Beware The Bonfire of Institutional Memories

The capital markets have risk from an above normal bonfire of institutional memories accompanying close to a decade of quantitative ease and a coarsening of political discourse. Such coarsening has been most overt in the United States and Britain but also in Europe. It was a feature of the slow 1930s not just from fascists or about colonization but also then as now about immigration, trade and exchange rates. It is also not unlike the mid-1980s amid obsolescence that raised uncomfortable challenges for countries and companies. In advanced and emerging countries alike, the judiciary is being dragged into disputes that at base are due to political weakness. Geopolitical objectives that had consensus on objectives but now seems generating domestic strife represents yet another qualitative change, not unlike the early 1970s. In turn for investment portfolios, overemphasis on meta data and rationalizing equity valuation based on low administered rates needs to be balanced against other experiences, including that in Japan. After all compared to prior periods of a 4-5 year cycle, even a decade in capital markets means experience of only one cycle in effect. Further with differences from credit to employment conditions, central bank policy is in flux, including rate increases in the U.S. and China as well as uncertainty in Europe.

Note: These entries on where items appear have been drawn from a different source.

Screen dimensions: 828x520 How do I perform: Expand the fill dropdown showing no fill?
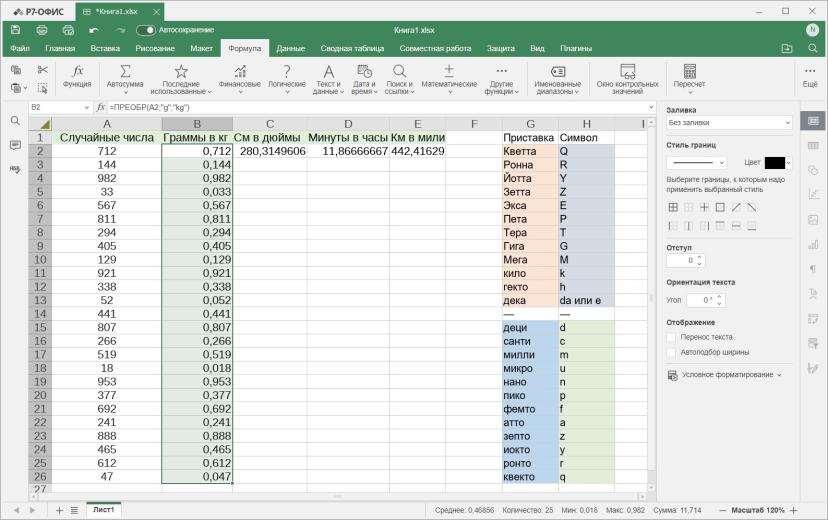[x=729, y=122]
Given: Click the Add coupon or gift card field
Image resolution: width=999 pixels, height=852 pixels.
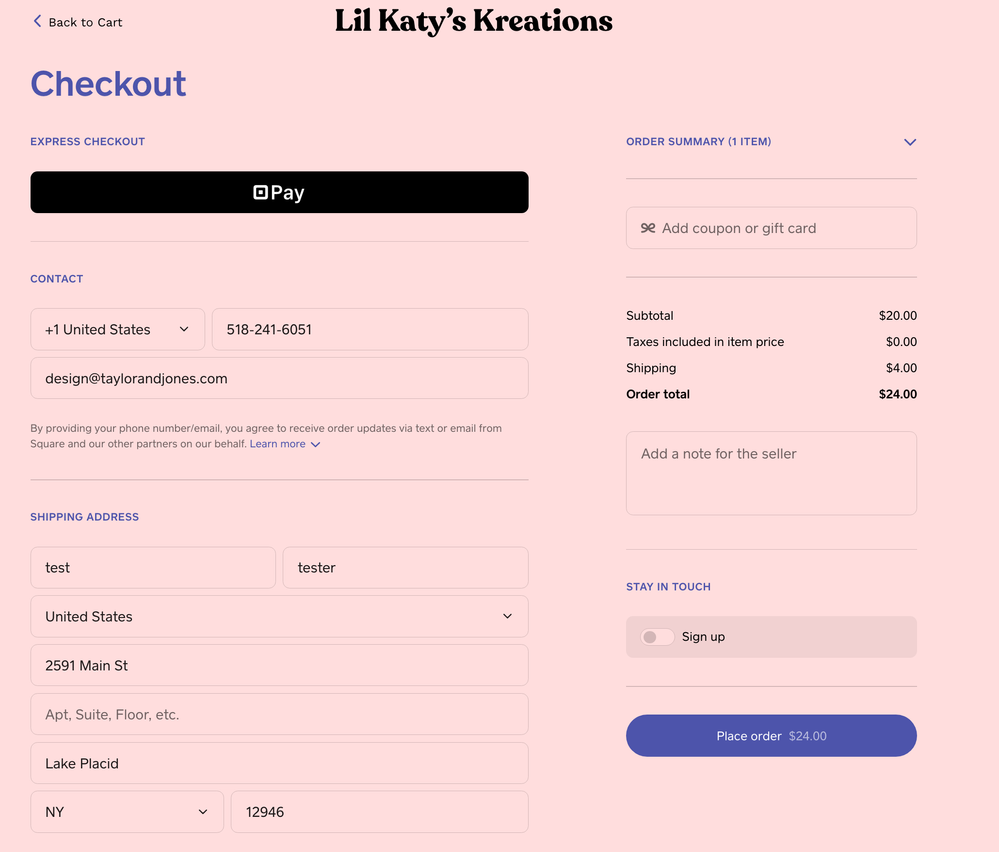Looking at the screenshot, I should pyautogui.click(x=780, y=228).
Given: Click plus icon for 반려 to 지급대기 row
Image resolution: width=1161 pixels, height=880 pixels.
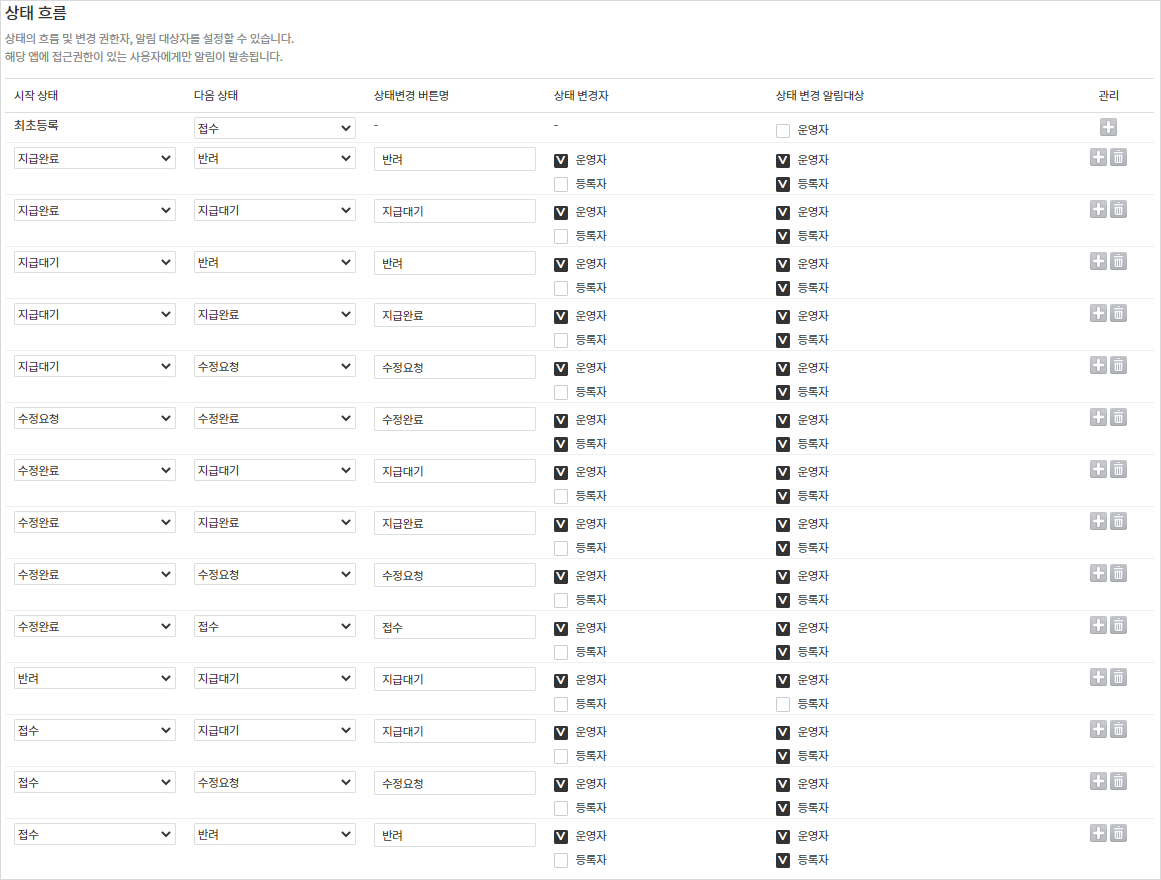Looking at the screenshot, I should (x=1098, y=677).
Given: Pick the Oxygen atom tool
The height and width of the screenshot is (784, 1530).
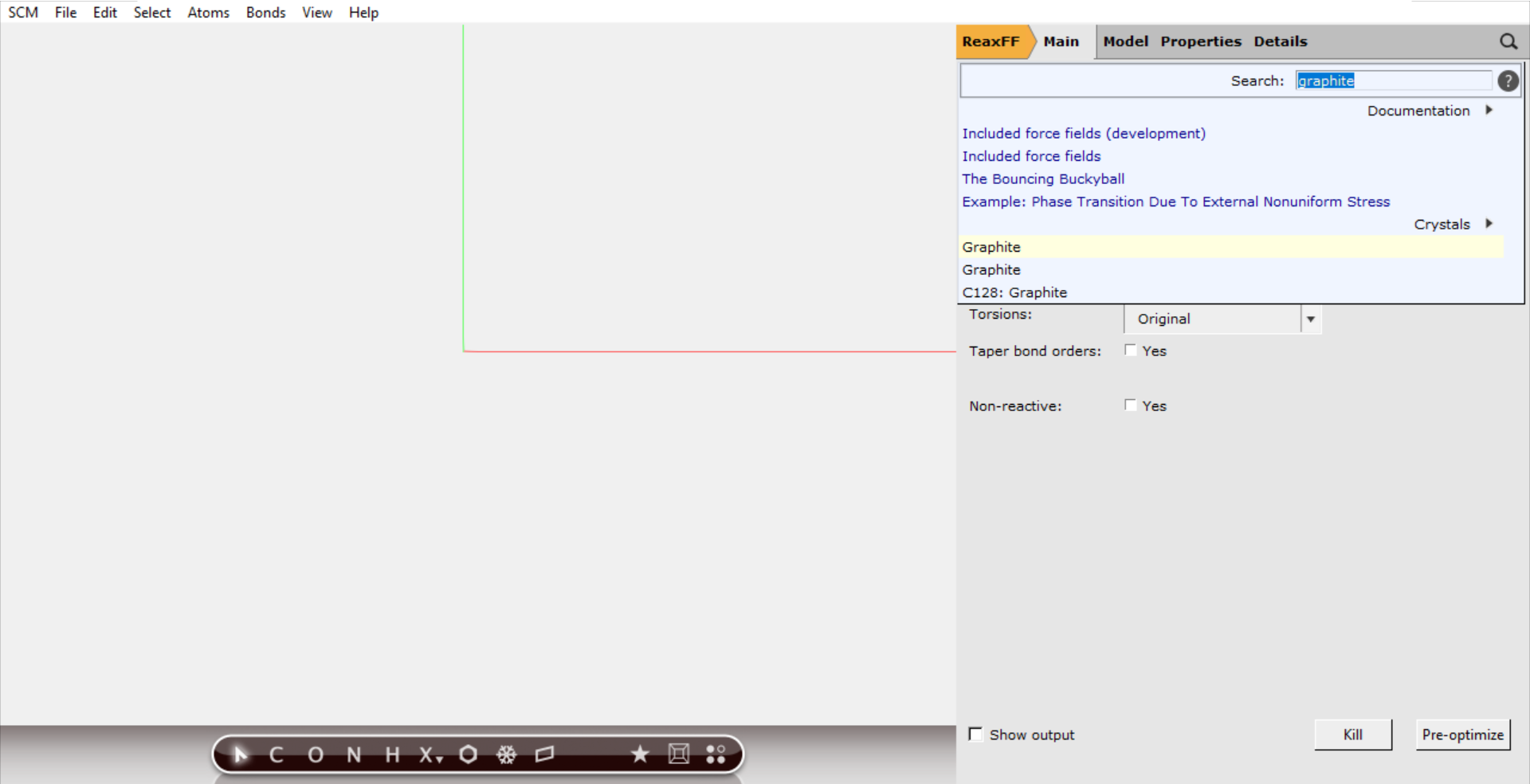Looking at the screenshot, I should (316, 755).
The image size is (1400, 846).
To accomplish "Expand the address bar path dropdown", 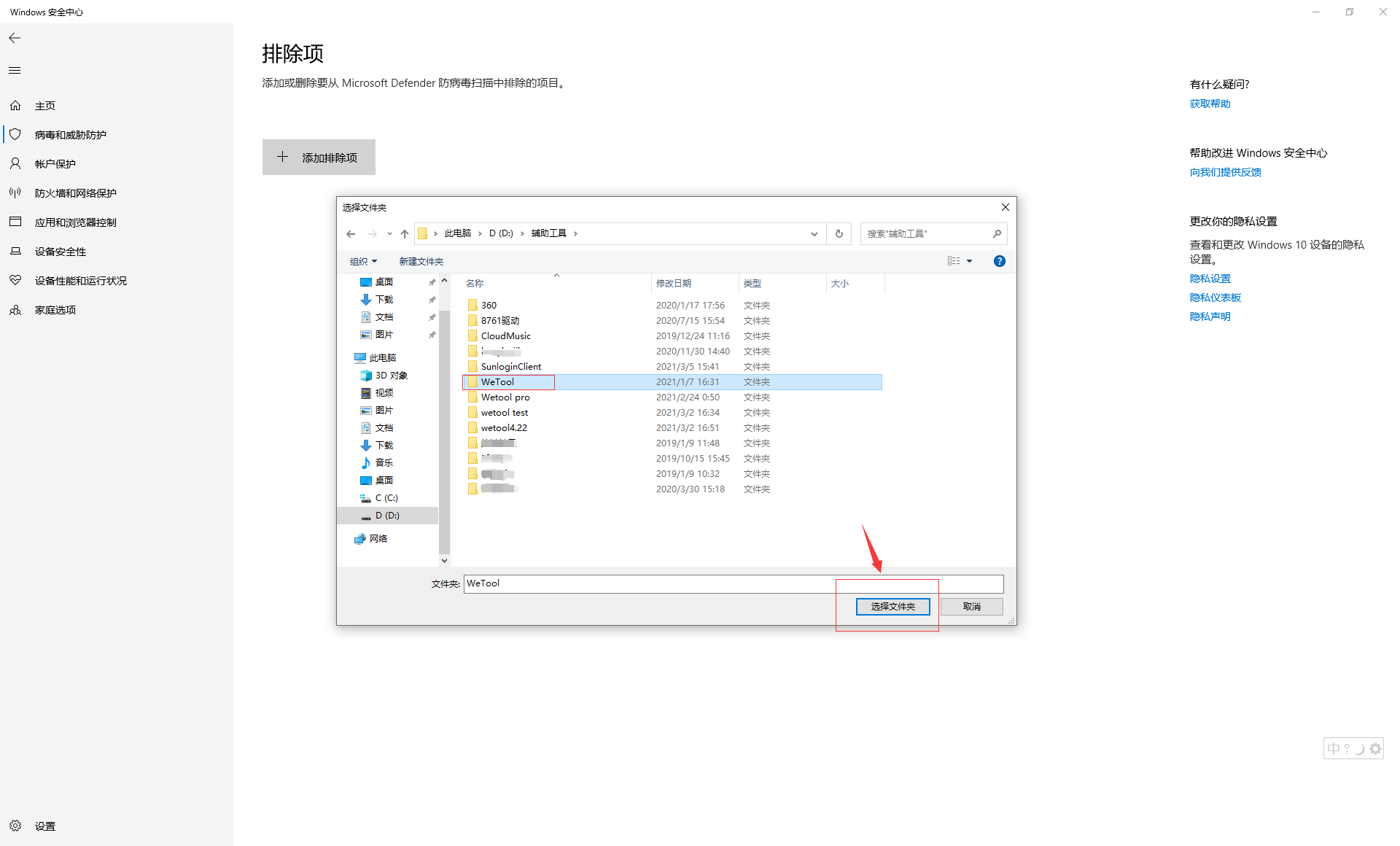I will tap(814, 234).
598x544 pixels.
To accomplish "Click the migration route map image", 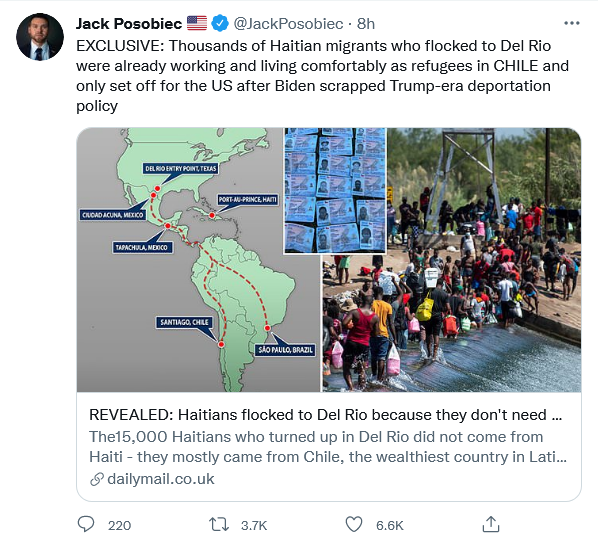I will [198, 260].
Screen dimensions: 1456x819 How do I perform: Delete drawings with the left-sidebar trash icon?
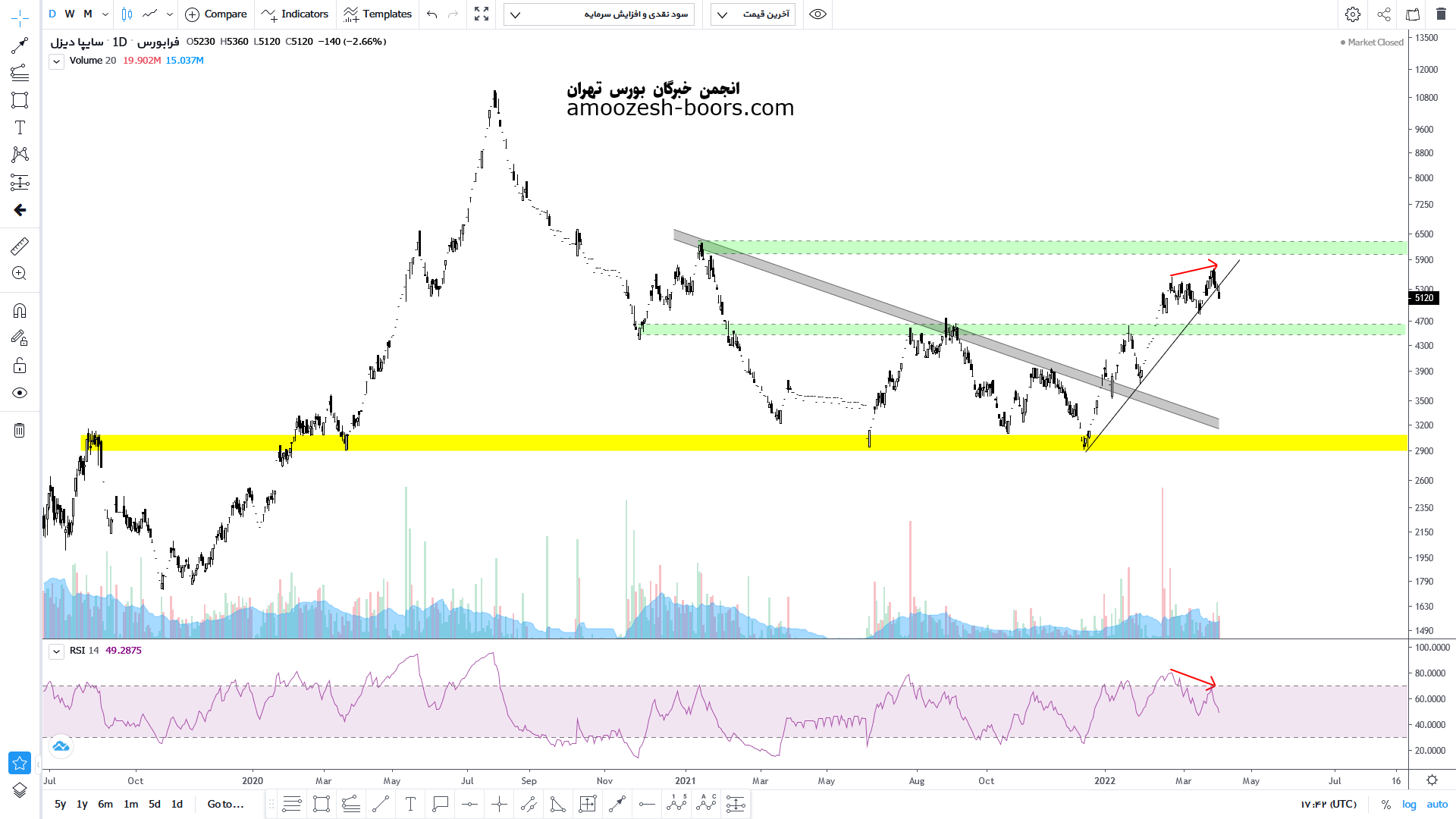click(x=20, y=431)
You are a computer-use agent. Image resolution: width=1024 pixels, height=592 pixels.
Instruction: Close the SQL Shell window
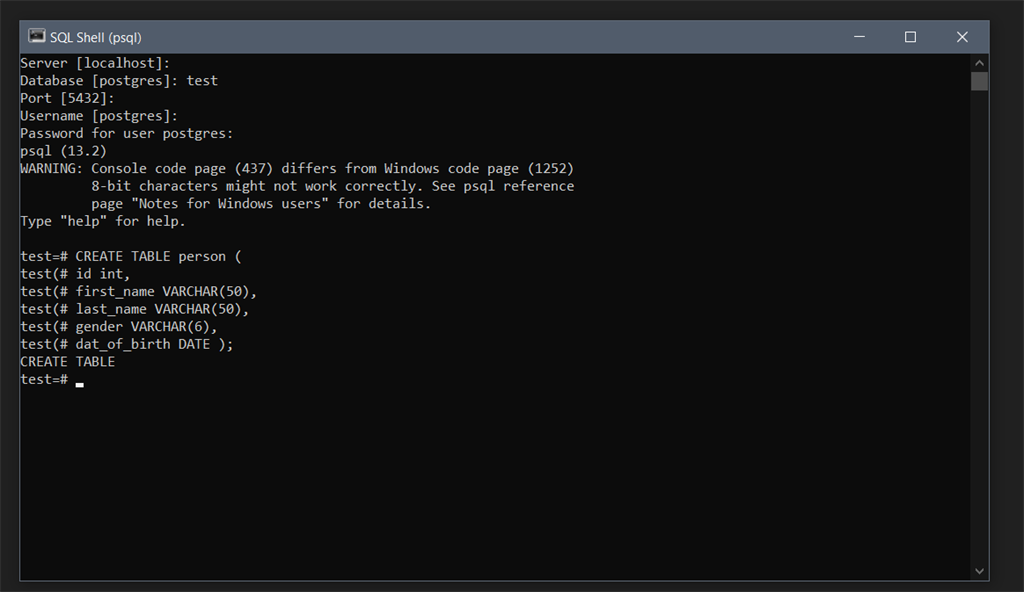962,37
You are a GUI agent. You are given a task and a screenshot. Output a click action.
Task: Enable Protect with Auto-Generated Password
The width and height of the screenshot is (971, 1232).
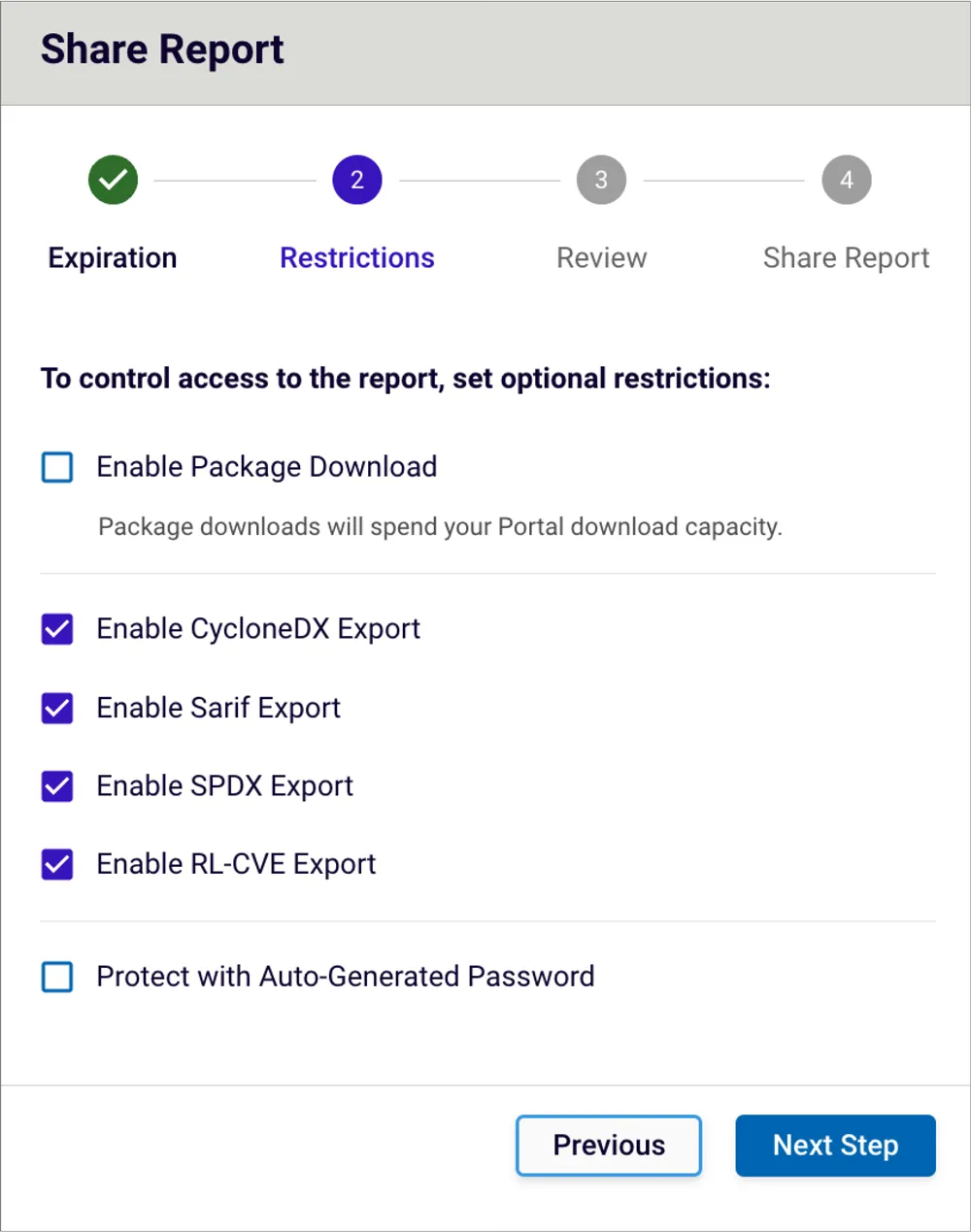pyautogui.click(x=57, y=977)
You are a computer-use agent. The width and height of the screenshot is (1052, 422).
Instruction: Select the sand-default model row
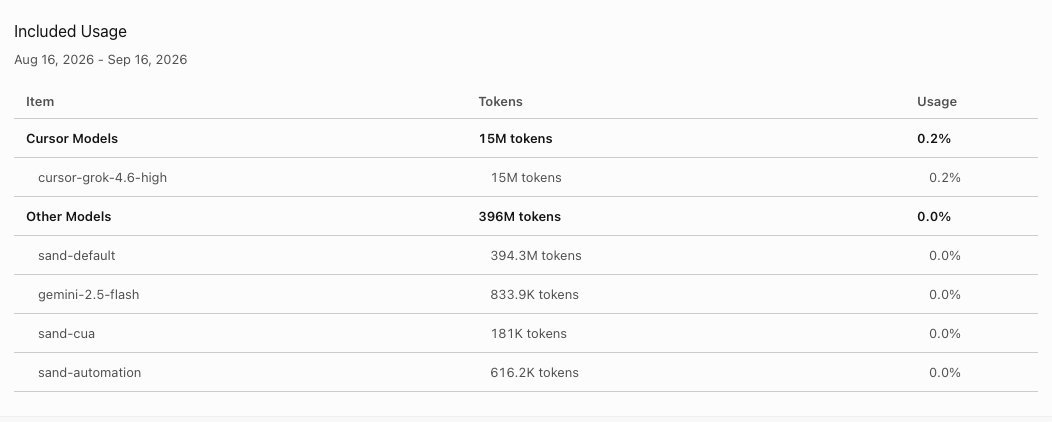[526, 255]
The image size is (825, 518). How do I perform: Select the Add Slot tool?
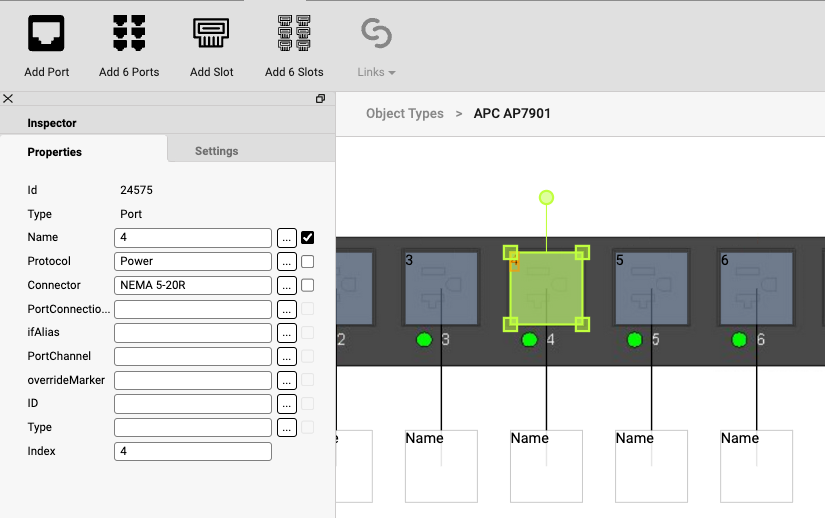tap(211, 34)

Contrary to complacency, the impact is likely to be deep when conditions change. We suspect it will include valuation contraction and sharply higher volatility as well  as heightened lemming like behavior. Within portfolios, the need to evaluate quality appears required as does diversification. Within the crucial Financials, the balance sheet and business advantages appear to lie with the strong. Within growth, valuation, innovation driven products and strong financial statements favor Information Technology. Within cyclicals, Industrials have valuation and product growth advantages over alternates. Market disdain had prevailed until 2016 but diversification opportunities favor Materials and Energy over erstwhile market favorites of interest rate sensitives. Meanwhile  systemic risk seems most overt for long dated fixed income. We would be watchful on currency as harbinger of stress. Gold bullion has quietly started to move back up.